One of our most popular resources is the Quirky Kid Pack, which contains 11 resources for a range of applications. Each tool has been carefully designed by our team to assist clinicians in building social, communication, and self-awareness skills with their clients.
Their use and application have grown significantly since they were first published and we love hearing from our customers around the world about how they implement the resources in their clinic.
Recently, we were contacted by Sarah Scully, a Mental Health Clinician/Behavioural Consultant with the Developmental Disabilities Mental Health Services in British Columbia, Canada. Sarah reached out to share her experience in using the Quirky Kid pack. Her reflection highlights how this resource can be used with a diverse range of clients and settings.
Sarah’s team is made up of psychiatric nurses, mental health clinicians, behavioural consultants, art therapists and occupational therapists. They provide mental health services to people with an IQ below 70 and who live with a psychiatric illness or challenging behaviour.
Read Sarah’s case study:
I am fairly new to the Developmental Disabilities Mental Health Services team in Canada and had to deliver a presentation to my senior staff members, with the goal to work on our youth team as a counsellor, I shared my secret weapon…Quirky Kids resources.
I own and love the Quirky Kid Pack and presented on how I use these resources with my client population; adults with intellectual disabilities (ID).
I shared how I use ‘Face It Cards’ to help my clients expand on their emotional literacy. Somewhat similar to young children, many of my ID clients have the basics; mad, sad, happy and not much else. These cards help expand their emotional vocabulary and provide a fun way to notice the nuances of different facial expressions. In learning new feelings and emotions my clients are able to start relating to and naming their physiological experiences. By getting to understand what my client is feeling, I can support them and the people around them to enhance their mental health. When a facial expression comes up that a client can not name, we discuss the possibilities of what the person is thinking or feeling, making it a great way to develop empathy.
I also told my tea how I use ‘Face It Cards’ in a projective way, helping my clients deal with a history of trauma, abuse or loss. I use the cards to enable my clients to speak about the picture they see, rather than themselves. There is often hidden gems of truth in the stories created by my clients, which can be used therapeutically. I have successfully used the cards to encourage conversation about past experiences, which can open up a dialogue and courage clients to share their stories and feelings.
There is often hidden gems of truth in the stories created by my clients, which can be used therapeutically. I had one client who expressed, for nearly every card, “someone said something bad to her”, or “someone must have said something nice to her”. This encouraged a conversation about her past experiences of being bullied as a child, which related to her current feelings of being unheard by her support team today. These patterns can open up a new dialogue and encourage clients to share their stories and feelings.
I love to use ‘Tell Me a Story Cards’ as Icebreakers.

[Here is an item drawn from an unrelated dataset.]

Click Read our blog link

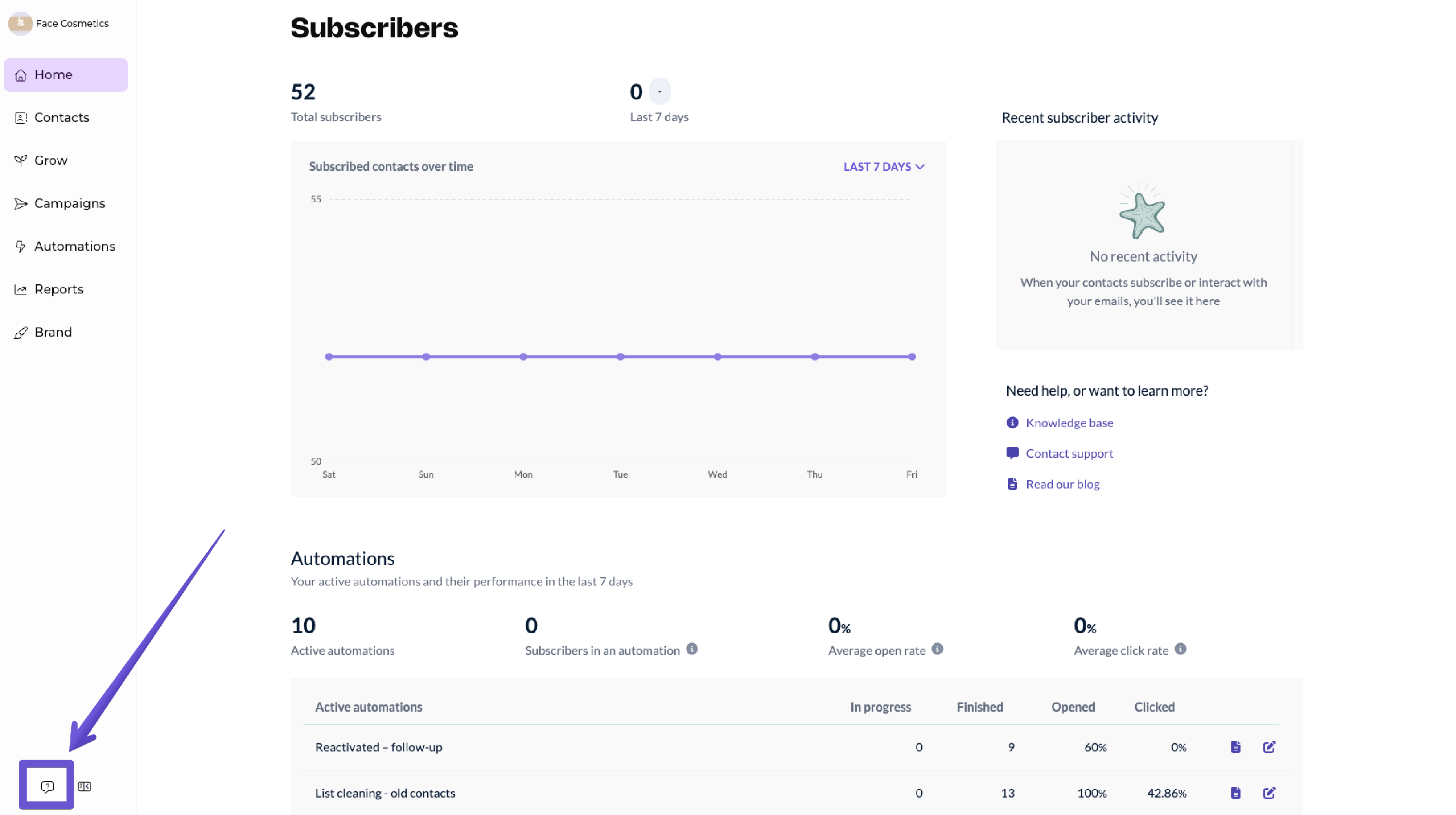click(x=1062, y=484)
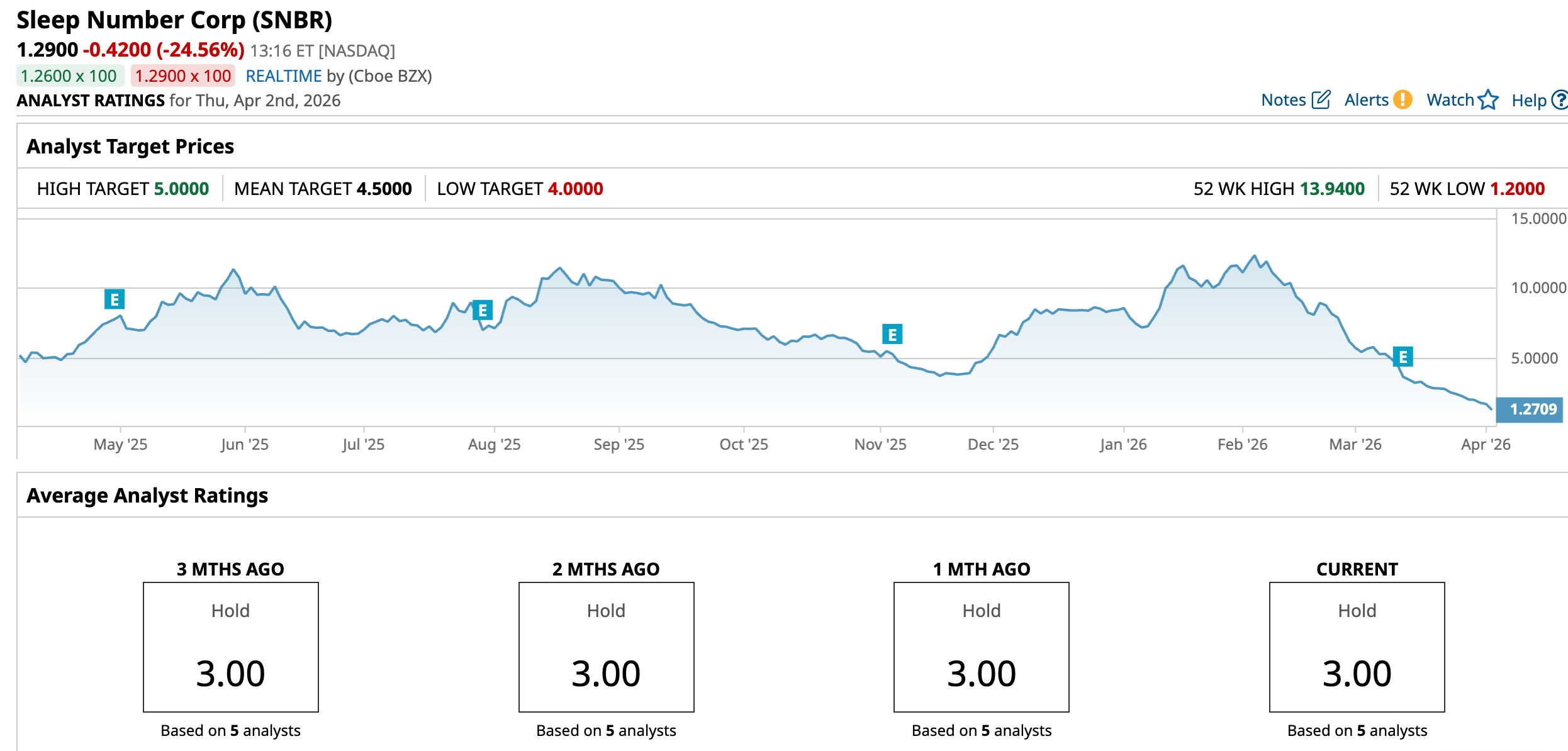This screenshot has height=751, width=1568.
Task: Click the red ask price 1.2900 x 100
Action: [183, 76]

When meeting a new client, it helps to build trust and rapport while sharing information that you wouldn’t normally share, like the farthest you ever swam! Poor self-esteem and negative self-talk is something I commonly see in the people I serve. I use the ‘Tell Me a Story Cards’ with clients to reinforce their accomplishments and obstacles they have overcome.
Finally, I like to use the ‘Just Like When Cards’ as social stories. Often, adults with disabilities have little in the way of social connection and may not understand social norms and behaviour. These cards are a good way to explore social scenarios while talking through their personal experiences or making up stories based on the images. These cards also encourage empathy for others.
One of the best things about these amazing resources is that, although they are meant for children, they are not immature. They translate extremely well to adults with intellectual disabilities. So often, this population is infantilized and treated as permanent children as they struggle to establish their own independence as adults with extra support needs. The Quirky Kid cards are a great way to meet my clients in a developmentally appropriate but respectful way.
I am happy to say that the presentation was a success and I was offered the position. I am looking forward to kids aged 12-19 and hoping to get more use out of my ‘Likes of Youth Cards’!